Brand of reusable nappies

Bambino Mio is a brand of reusable nappies, manufactured and sold by a company of the same name based in Brixworth, Northamptonshire, UK. Bambino Mio nappies are widely used in the UK, and are sold in more than 70 countries. It was sold in 2024 to Demeter Project Limited owner of a subsidiary of the swim brand Splash About after a brief period of administration.

As well as nappies, the company sells related products such as nappy liners, reusable swim nappies, potty training pants, reusable baby wipes, and laundry detergent.

==History==
Bambino Mio was founded in 1997 by husband and wife Guy and Jo Schanschieff, after noting similar businesses in New York and Australia. The couple set up a reusable nappy laundry service from their home in Northampton, UK, and started to sell reusable nappies (Cloth diapers) and associated products directly to parents through mail order under the name Bambino Mio.

In 2003, the company enrolled in the UK Passport to Export scheme, and by 2006 it had recruited several multilingual employees and set up a web site to manage international sales in 24 languages. In 2007, Bambino Mio were presented with two Northamptonshire Business Excellence awards.

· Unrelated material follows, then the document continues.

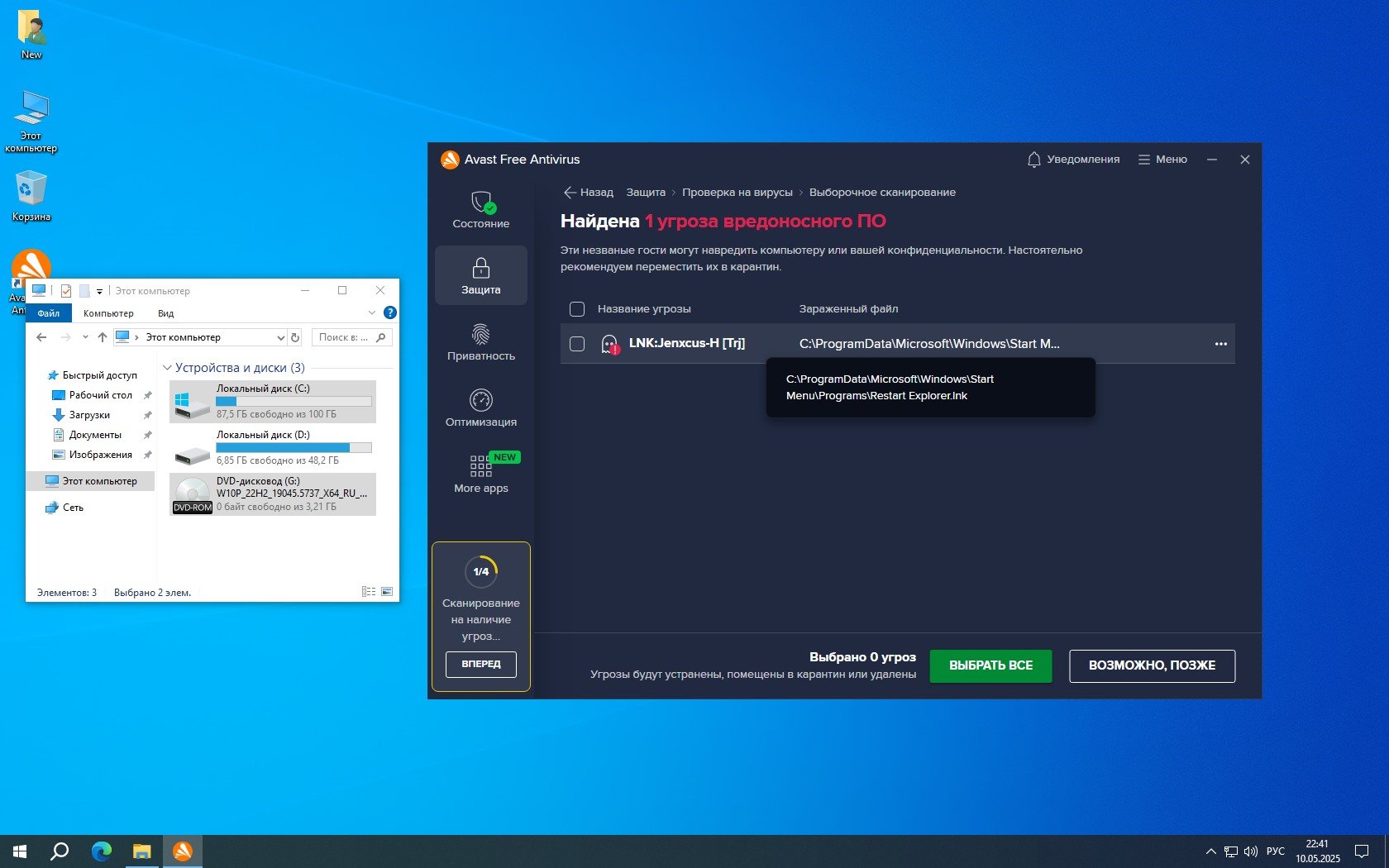
Task: Open More apps grid icon
Action: pyautogui.click(x=480, y=466)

The company ran into financial difficulty after a period of post-COVID market contraction and shifting consumer spending during the cost-of-living crisis. Despite securing a major investment in 2021, the brand could not sustain the corporate overhead and infrastructure costs it had built up. The business would later go into administration in November 2024, the swift sale process managed to save the jobs of 22 employees and prevented disruptions for suppliers and customers. Since its restructuring the core product line up was overhauled and the company now focuses on a smaller line of products with fewer options which have been met with community disapproval though the company has at least for now proven to be able to trade successfully, despite removing its two most iconic lines.

==Founders==
Guy Schanschieff was awarded an MBE in the 2011 New Year Honours List for his services to business. In 2003 he founded the North Somerset Nappy Alliance, now called The Nappy Alliance, an association which represents manufacturers and distributors of reusable nappies when dealing with political affairs and local government. In 2014 Schanschieff was promoted to Chairman of The Nappy Alliance.Since its restructuring the company is run by and overseen by Lesley Beach, a local wife and mother.